Development of the BST pad system

"Development of a new readout chip."

The BST trigger system required a new front-end with enhanced signal-to-noise (SN) characteristics. The signal from the minimum-ionizing particle (MIP) crossing normally the silicon wafer (380 um), amounts to 25000 electron-hole pairs on average. The number of free charge carriers, produced by one MIP in a thin (with respect to the particle radiation length) absorber, obeys the Landau distribution law. The statistical fluctuation of this number is a random noise component. The systematic (electrical) noise is a superposition of the detector's noise, the inherent noise of the readout chip and the pickup noise. Both, thermal and shot noises of the silicon sensor are comparably small due to the low input impedance of the readout electronics. The ASIC's noise is determined by several design parameters and implementation technology and the pickup noise depends on the detector screening scheme and the power supply circuitry.
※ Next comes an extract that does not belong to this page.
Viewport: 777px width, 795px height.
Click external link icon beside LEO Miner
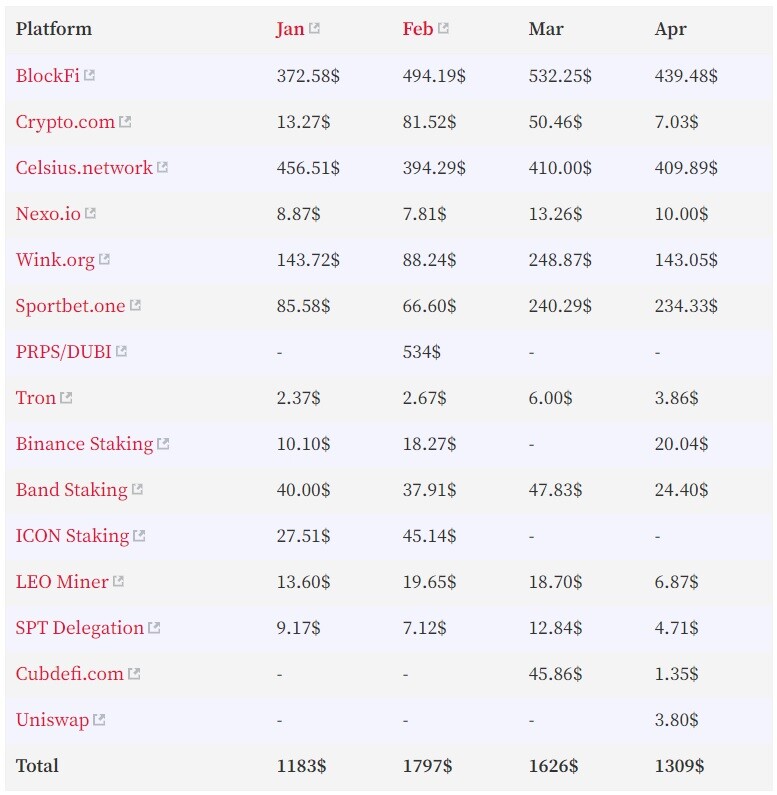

  The new 32-channel readout chip PRO/A designed in collaboration with IDE AS Company in Oslo, has an improved SN-performance and eliminates all shortcomings of the previous ASIC. Every channel of the new PRO/A chip contains a charge-sensitive preamplifier with variable gain, an active low-pass filter with 30 ns time constant, a differential amplifier, a pulse discriminator, a mono-flop (which can be excluded for the time-over-threshold mode) and an open-drain output buffer. The differential amplifier allows subtracting the analog contents of two neighboring channels from each other. This removes those signal harmonics which are common to both pads. This method was studied in a test beam and then implemented into the chip design. The inherent noise of the readout chip (one standard deviation of the Gaussian fit to the noise pedestal) is equivalent to the input charge of 600 electrons. The resulting noise performance is a linear function of the input detector's capacitance with a positive slope of 15 electrons per 1 picofarad. The common mode rejection power in the subtraction mode amounts to 20 dB for the frequency range from 100 Hz to 10 MHz.
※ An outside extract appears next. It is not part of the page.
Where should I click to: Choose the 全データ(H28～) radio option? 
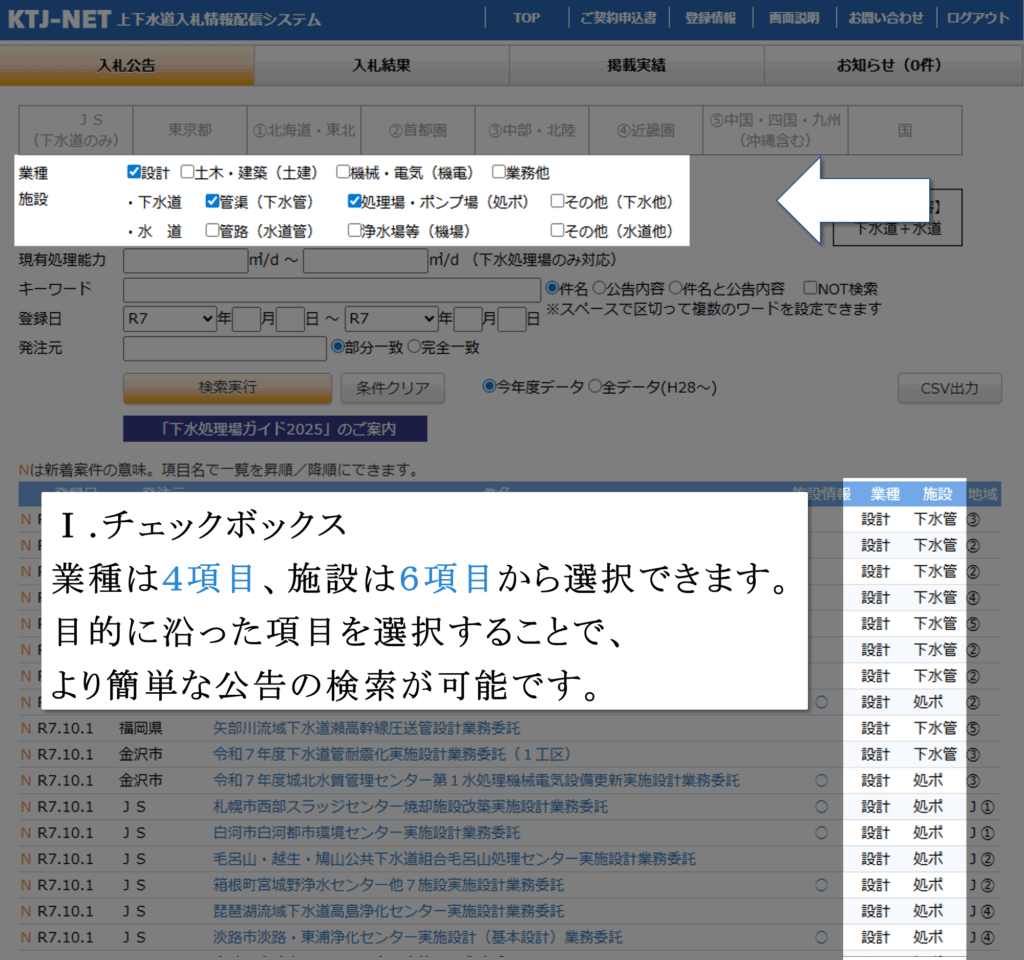595,386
  The new ASIC contains a calibration pulse circuitry which multiplexes an external charge pulse from a special input to one of the odd and (or) even channels. In every channel there is an input current compensation scheme which draws (sinks) up to 500 nanoamperes of the DC current. The idea was to equalize two potentials between the detector and the chip itself, when one or more pads have their decoupling capacitors shortened. This scheme can be turned on and off. Several so-called "bias" voltages generated by the chip itself, define the IC's operating regime. Their superposition gives a common threshold voltage for 32 pulse discriminators, but external thresholds can overdrive these settings in 8 groups of 4 channels. The chip steering is done via the 72-bit control register. The register content, so-called "sequencer code", has a default "power on" configuration, but it could be exchanged any time during the chip operation.

More than 200 dies were fabricated in a 1.2 um N-well CMOS process by the AMS enterprise and then shipped to the IDE AS Company for the quality check.